EXTRACTED INFORMATION:
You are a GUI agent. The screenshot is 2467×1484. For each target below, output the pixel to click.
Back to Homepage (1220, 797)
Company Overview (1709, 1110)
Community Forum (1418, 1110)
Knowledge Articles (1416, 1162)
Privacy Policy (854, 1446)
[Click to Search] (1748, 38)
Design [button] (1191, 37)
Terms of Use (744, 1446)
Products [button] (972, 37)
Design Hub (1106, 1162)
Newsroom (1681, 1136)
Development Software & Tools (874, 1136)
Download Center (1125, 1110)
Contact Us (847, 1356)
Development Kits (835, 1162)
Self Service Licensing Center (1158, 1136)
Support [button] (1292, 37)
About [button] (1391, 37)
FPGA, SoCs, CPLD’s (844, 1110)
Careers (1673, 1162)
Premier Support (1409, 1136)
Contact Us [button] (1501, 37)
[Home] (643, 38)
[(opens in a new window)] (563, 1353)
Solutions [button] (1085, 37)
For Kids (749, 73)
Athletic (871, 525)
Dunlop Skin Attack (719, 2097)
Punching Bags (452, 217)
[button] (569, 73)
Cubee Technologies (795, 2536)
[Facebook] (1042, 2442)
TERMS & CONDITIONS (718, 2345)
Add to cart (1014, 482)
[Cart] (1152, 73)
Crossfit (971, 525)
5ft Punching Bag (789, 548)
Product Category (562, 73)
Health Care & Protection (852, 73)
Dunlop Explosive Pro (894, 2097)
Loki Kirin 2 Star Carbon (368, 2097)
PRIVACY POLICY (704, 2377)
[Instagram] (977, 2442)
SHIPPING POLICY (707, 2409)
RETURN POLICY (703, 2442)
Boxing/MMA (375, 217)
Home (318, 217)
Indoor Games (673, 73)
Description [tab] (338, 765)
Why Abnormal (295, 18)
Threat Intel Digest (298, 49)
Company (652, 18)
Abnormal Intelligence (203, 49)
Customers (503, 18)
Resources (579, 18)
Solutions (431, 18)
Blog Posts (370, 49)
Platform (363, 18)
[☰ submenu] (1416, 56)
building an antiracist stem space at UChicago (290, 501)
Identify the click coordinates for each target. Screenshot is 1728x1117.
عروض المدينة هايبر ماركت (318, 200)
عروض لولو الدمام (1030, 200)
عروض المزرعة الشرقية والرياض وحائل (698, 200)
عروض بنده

YOUR OBJECTIVE: Only the lines from the one containing "Solutions (431, 18)" through the end of the material should be copied, exactly as they stand; please keep both ends.

ANSWER FOR THE TASK:
Solutions (431, 18)
Blog Posts (370, 49)
Platform (363, 18)
[☰ submenu] (1416, 56)
building an antiracist stem space at UChicago (290, 501)
Identify the click coordinates for each target. Screenshot is 1728x1117.
عروض المدينة هايبر ماركت (318, 200)
عروض لولو الدمام (1030, 200)
عروض المزرعة الشرقية والرياض وحائل (698, 200)
عروض بنده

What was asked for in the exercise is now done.